→ **WORK TO COMPLETE**
Update the listing below by replacing every "Screen dimensions" with "Screen size", leaving everything else unchanged.

→ **RECORDED INFORMATION**
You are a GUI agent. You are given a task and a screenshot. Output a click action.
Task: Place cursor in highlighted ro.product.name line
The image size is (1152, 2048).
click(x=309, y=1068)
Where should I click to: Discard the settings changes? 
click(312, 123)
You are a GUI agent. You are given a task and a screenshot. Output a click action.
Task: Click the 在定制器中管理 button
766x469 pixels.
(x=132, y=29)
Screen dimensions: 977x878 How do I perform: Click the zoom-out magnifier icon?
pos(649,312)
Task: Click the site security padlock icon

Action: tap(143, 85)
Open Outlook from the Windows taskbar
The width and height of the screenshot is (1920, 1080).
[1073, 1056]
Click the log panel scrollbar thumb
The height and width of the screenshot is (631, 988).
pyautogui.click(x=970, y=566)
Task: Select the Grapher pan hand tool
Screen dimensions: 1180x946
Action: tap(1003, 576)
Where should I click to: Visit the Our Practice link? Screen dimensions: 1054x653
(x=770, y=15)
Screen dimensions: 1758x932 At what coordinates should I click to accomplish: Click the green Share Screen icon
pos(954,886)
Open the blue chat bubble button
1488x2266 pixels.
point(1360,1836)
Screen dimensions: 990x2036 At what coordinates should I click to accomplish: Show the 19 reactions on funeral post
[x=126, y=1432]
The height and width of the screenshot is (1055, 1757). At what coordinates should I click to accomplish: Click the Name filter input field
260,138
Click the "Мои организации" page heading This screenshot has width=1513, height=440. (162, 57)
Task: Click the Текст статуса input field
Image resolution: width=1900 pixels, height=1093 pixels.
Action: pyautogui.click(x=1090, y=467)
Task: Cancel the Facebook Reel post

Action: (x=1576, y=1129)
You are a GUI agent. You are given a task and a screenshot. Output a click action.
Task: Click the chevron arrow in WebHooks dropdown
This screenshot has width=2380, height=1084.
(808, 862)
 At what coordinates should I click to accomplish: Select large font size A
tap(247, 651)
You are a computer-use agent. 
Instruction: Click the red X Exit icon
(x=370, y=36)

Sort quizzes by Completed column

→ **CORRECT ANSWER**
You are a GUI agent. You are given a task and a screenshot. Output a click action.
Task: Place cursor in highlighted ro.product.name line
The image size is (1152, 2048).
click(x=309, y=1068)
Where should I click to: Discard the settings changes? 
click(312, 123)
You are a GUI agent. You are given a task and a screenshot. Output a click action.
Task: Click the 在定制器中管理 button
766x469 pixels.
(x=132, y=29)
Screen size: 977x878 How do I perform: Click the zoom-out magnifier icon?
pos(649,312)
Task: Click the site security padlock icon

Action: tap(143, 85)
Open Outlook from the Windows taskbar
The width and height of the screenshot is (1920, 1080).
[1073, 1056]
Click the log panel scrollbar thumb
The height and width of the screenshot is (631, 988).
pyautogui.click(x=970, y=566)
Task: Select the Grapher pan hand tool
Screen size: 1180x946
Action: tap(1003, 576)
Where should I click to: Visit the Our Practice link? Screen size: 1054x653
(x=770, y=15)
Screen size: 1758x932 At what coordinates should I click to accomplish: Click the green Share Screen icon
pos(954,886)
Open the blue chat bubble button
1488x2266 pixels.
point(1360,1836)
Screen size: 990x2036 At what coordinates should I click to accomplish: Show the 19 reactions on funeral post
[x=126, y=1432]
The height and width of the screenshot is (1055, 1757). At what coordinates should I click to accomplish: Click the Name filter input field
260,138
Click the "Мои организации" page heading This screenshot has width=1513, height=440. (162, 57)
Task: Click the Текст статуса input field
Image resolution: width=1900 pixels, height=1093 pixels.
Action: pyautogui.click(x=1090, y=467)
Task: Cancel the Facebook Reel post

Action: (x=1576, y=1129)
You are a GUI agent. You are given a task and a screenshot. Output a click action.
Task: Click the chevron arrow in WebHooks dropdown
This screenshot has width=2380, height=1084.
(808, 862)
 At what coordinates should I click to accomplish: Select large font size A
tap(247, 651)
You are a computer-use agent. 
Instruction: Click the red X Exit icon
(x=370, y=36)

Sort quizzes by Completed column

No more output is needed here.